**DATA IN THIS EXERCISE**
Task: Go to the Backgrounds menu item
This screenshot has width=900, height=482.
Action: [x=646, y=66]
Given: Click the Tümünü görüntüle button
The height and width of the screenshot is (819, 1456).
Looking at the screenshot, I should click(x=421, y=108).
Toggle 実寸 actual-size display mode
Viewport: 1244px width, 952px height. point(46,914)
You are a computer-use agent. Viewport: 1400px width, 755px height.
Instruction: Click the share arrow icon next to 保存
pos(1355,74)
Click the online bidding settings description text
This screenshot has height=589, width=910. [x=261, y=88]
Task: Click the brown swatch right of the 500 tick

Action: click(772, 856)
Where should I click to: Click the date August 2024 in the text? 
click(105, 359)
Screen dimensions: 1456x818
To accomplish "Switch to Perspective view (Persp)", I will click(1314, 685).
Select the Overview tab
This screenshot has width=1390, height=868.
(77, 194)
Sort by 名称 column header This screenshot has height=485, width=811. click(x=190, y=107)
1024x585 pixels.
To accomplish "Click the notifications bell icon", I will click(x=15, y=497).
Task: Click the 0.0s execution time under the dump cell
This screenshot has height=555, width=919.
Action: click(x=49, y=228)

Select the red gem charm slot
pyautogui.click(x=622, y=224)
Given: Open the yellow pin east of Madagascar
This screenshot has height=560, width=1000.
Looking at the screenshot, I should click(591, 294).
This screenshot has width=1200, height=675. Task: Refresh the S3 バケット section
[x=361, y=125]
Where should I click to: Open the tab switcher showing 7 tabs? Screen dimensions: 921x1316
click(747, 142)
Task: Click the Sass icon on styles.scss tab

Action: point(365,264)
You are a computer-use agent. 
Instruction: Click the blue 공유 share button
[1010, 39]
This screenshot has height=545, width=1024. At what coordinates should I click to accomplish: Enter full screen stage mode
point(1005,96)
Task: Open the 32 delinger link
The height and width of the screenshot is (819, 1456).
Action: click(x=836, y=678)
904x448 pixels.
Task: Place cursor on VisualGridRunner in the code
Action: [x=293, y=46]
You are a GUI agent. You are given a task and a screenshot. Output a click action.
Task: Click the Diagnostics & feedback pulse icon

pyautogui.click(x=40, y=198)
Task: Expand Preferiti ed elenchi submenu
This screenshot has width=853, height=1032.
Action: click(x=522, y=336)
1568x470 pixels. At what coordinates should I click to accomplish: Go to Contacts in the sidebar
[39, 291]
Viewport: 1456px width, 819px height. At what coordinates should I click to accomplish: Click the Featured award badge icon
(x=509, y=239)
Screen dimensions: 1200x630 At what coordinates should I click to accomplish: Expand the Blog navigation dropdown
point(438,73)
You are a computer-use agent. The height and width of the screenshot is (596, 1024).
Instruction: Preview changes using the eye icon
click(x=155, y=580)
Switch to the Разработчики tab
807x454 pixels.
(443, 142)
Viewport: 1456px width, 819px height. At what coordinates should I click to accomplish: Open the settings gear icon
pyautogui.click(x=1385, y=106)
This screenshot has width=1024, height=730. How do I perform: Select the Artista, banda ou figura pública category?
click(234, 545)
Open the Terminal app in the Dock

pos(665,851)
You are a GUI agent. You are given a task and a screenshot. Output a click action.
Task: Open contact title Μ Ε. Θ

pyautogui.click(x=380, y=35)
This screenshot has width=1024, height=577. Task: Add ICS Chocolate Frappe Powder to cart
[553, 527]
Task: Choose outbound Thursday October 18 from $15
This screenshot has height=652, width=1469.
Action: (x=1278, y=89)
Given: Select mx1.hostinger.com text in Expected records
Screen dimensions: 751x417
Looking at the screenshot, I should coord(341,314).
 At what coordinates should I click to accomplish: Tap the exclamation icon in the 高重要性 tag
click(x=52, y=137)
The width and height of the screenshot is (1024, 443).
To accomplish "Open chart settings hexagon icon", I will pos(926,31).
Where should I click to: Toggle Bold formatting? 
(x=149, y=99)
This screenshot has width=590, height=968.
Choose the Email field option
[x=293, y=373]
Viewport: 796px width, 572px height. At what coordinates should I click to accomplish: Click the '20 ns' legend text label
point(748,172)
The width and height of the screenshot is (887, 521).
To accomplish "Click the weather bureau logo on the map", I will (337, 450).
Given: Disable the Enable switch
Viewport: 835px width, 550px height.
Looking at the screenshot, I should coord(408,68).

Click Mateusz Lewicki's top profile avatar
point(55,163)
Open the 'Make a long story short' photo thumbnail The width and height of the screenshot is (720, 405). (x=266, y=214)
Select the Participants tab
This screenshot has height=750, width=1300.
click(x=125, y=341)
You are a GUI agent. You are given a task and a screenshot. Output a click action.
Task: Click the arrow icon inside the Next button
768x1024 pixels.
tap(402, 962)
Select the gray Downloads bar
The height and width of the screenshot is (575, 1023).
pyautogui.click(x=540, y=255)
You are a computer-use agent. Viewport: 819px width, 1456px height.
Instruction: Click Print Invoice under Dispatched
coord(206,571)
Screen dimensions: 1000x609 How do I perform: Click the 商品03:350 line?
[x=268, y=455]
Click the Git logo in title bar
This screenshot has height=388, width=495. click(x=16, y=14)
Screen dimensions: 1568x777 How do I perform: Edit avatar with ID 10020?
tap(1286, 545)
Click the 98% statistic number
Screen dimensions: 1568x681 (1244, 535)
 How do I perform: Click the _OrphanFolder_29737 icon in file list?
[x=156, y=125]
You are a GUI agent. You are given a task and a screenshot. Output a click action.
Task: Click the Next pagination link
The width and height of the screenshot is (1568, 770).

**INSTRUCTIONS TO FOLLOW**
Can you copy out, character for character, the records above from the line with "award badge icon" up to and including the line with "[x=293, y=373]"?

**EXERCISE SOLUTION**
Viewport: 1456px width, 819px height. At what coordinates should I click to accomplish: Click the Featured award badge icon
(x=509, y=239)
Screen dimensions: 1200x630 At what coordinates should I click to accomplish: Expand the Blog navigation dropdown
point(438,73)
You are a computer-use agent. The height and width of the screenshot is (596, 1024).
Instruction: Preview changes using the eye icon
click(x=155, y=580)
Switch to the Разработчики tab
807x454 pixels.
(443, 142)
Viewport: 1456px width, 819px height. At what coordinates should I click to accomplish: Open the settings gear icon
pyautogui.click(x=1385, y=106)
This screenshot has width=1024, height=730. How do I perform: Select the Artista, banda ou figura pública category?
click(234, 545)
Open the Terminal app in the Dock

pos(665,851)
You are a GUI agent. You are given a task and a screenshot. Output a click action.
Task: Open contact title Μ Ε. Θ

pyautogui.click(x=380, y=35)
This screenshot has width=1024, height=577. Task: Add ICS Chocolate Frappe Powder to cart
[553, 527]
Task: Choose outbound Thursday October 18 from $15
This screenshot has height=652, width=1469.
Action: (x=1278, y=89)
Given: Select mx1.hostinger.com text in Expected records
Screen dimensions: 751x417
Looking at the screenshot, I should coord(341,314).
 At what coordinates should I click to accomplish: Tap the exclamation icon in the 高重要性 tag
click(x=52, y=137)
The width and height of the screenshot is (1024, 443).
To accomplish "Open chart settings hexagon icon", I will pos(926,31).
Where should I click to: Toggle Bold formatting? 
(x=149, y=99)
This screenshot has width=590, height=968.
Choose the Email field option
[x=293, y=373]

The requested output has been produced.